I think not having a purely account bound collection system gives more options for profit for those who wish to participate in the player driven economy. I think having a purely account bound collection system, while a valid option, would necessitate the use of RNG which some people will complain about anyway. Either way, I feel that it’s pretty clear that completing all of the collections is intended to be a long term goal. Players will never agree on just how long that should be or how to gate it. It’s really hard to silence criticism because no system is perfect. For almost any suggestion you can think of, there will be a flaw or downside.
So, if I’m hearing you right, you are a completionist who wants every last collection filled? Including the black lion ones? And you want to buy everything instead of playing the game to get it? I guess you are setting yourself up for disappointment then.

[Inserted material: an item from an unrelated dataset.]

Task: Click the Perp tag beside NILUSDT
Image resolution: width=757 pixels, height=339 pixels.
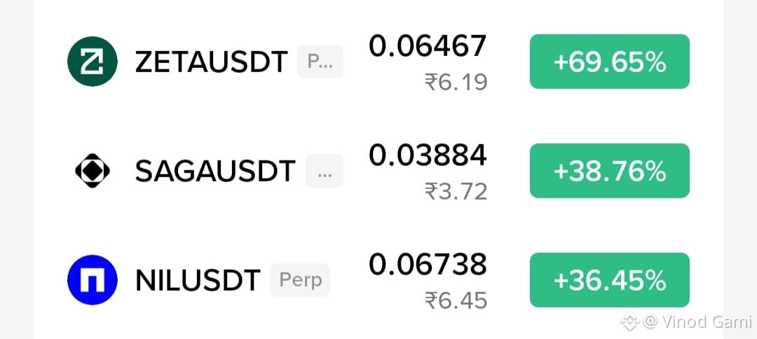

Cause that does cost a lot of money. You already know that there are ways to offset the cost by doing events/world bosses/dungeons/etc. If you are trying to say that you want all of the collections to be account bound items only (or close to it), just say it instead of beating around the bush. Unless, again, I am mistaken.
You seem to be pretty vague about which collections you are referring to. Some collections, like the Kloutaphile one, or the basic crafting ones, are pretty easy to complete and require minimal time/money investment. Others are easier depending on what sort of resources you already have stocked. Are you upset because items that you want are being sold by players who know you want them (hence the high price)? Or are you upset because you didn’t capitalize on these markets first? Regarding insider info, there were previews released publicly about collections. There were also speculators who took shots in the dark about what might be more valuable with collections. Sucks for late comers or those who didn’t keep their ear to the ground but that’s what happens in the GW2 economy. With that said, which collections are you referring to? I agree that some seem like they have a steep investment that doesn’t quite pay off, but you should probably refer to specific ones instead of being vaguely upset about something.